3. with the current picked, we know the collector and emitter resistors, since we know the voltage across them and we picked the current through them. The collector current is what we picked. The emitter current is equal to the collector current plus the base current. In most modern transistors, the gain is 100 or more, so ignoring the base current introduces only 1% error in the emitter resistor.

So Rcollector = (Vsupply-Vcollector)/Icollector = (9V-7V)/100uA = 2V/0.1ma = 20k
and Remitter = 0.56V/0.1ma = 5.6k

Cool. We have reasonable values. Next we have to make the base voltage and current be right to make these picks come true.

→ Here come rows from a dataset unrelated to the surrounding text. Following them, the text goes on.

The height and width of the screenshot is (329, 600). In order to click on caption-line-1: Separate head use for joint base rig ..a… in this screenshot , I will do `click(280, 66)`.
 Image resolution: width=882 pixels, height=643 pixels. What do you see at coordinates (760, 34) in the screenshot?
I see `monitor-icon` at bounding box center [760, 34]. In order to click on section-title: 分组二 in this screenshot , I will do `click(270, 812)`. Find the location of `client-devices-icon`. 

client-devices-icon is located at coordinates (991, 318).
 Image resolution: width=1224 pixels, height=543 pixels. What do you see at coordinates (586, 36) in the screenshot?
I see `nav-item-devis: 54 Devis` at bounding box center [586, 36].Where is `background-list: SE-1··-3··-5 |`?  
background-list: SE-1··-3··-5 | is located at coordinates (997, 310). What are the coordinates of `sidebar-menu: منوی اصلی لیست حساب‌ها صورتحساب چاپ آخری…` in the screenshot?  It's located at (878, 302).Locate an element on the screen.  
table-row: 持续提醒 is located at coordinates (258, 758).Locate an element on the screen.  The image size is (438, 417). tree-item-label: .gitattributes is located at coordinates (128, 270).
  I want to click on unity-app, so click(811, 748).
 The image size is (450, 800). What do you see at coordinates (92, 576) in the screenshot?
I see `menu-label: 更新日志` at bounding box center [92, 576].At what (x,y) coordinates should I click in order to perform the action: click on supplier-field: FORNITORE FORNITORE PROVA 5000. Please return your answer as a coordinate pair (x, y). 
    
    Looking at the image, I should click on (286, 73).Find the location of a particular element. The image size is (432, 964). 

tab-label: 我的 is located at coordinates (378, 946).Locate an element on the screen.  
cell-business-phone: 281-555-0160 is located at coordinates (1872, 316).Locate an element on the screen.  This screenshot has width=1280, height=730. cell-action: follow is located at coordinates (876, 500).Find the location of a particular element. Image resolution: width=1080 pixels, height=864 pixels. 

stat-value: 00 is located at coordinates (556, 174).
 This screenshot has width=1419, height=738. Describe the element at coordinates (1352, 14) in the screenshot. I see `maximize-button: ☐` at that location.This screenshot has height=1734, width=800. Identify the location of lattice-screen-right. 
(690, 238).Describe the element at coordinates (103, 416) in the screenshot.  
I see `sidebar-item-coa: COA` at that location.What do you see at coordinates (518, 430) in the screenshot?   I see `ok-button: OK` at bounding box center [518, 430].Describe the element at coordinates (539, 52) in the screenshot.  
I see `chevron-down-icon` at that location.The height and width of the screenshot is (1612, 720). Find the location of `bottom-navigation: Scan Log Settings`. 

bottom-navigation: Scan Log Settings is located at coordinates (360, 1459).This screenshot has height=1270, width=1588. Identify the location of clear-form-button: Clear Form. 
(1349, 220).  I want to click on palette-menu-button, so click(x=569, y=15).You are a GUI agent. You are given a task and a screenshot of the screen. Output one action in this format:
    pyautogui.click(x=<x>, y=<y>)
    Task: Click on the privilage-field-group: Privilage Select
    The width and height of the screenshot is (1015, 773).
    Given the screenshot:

4. Determine the base voltage. For silicon, the base-emitter voltage will be in the range of 0.45 to 0.7V for small signal devices. Generally, it's 0.5V to 0.6V. Let's guess at 0.5V. The emitter voltage is 0.56V, the base-emitter adds 0.5V, so the base voltage has to be 1.06V plus or minus about 0.05V because we guessed a base-emitter voltage instead of measuring our transistor. This turns out not to be too big a problem.

5. We have to make the base voltage be 1.06V, and there is some current going into the base. How much? We can only guess because hfe is ill-defined. If we guess again that it's about 100 or over, we can further surmise that the base current will be in the range of 1uA.  Using the rule of thumb that a resistor divider needs to conduct much more than ten times the current you pull out of the middle of the divider, we decide that the R1/R2 base divider must conduct much more than 1uA. Let's pick 25uA.

We then have 9V/(R1+R2) = 25uA. We also want 9V * (R2/(R1+R2)) to be 1.06V.

We solve the left equation for (R1+R2) = 9V/25uA = 360k and sub this into the right equation to get R2=(1.06/9)*360k = 42.4k.

So R1 =360k, R2 = 42.4k, Re=5.6k and Rc = 20k.

I made a few major assumptions in doing that.
First: hfe>100 . This is important to choosing the emitter resistor and to the base current calculations. It is almost always true, and if hfe was only 50 the error introduced would be pretty neglegible too.
Second: The base current is neglegible (i.e. less than 1/10th) compared to the resistor bias string current so it doesn't mess up the string too much.

Does that help, and where is more info needed?
R.G.

In response to the questions in the forum - PCB Layout for Musical Effects is available from The Book Patch. Search "PCB Layout" and it ought to appear.

MetalGod

Thanks for that RG, thats really MUCH more than I was hoping for - you're a real gent.

I've read through that and understand it for the most part.  I'll have to play around with that in a practical sense and I'll come back with specific questions (and there will be questions, lol)

8)

PerroGrande

R.G. :

What a great post!  Well written, explained nicely, absolutely accurate. 

The only thing I could possibly think of to add would be a brief discussion of why you selected the voltages you did for the design and the various implications therein.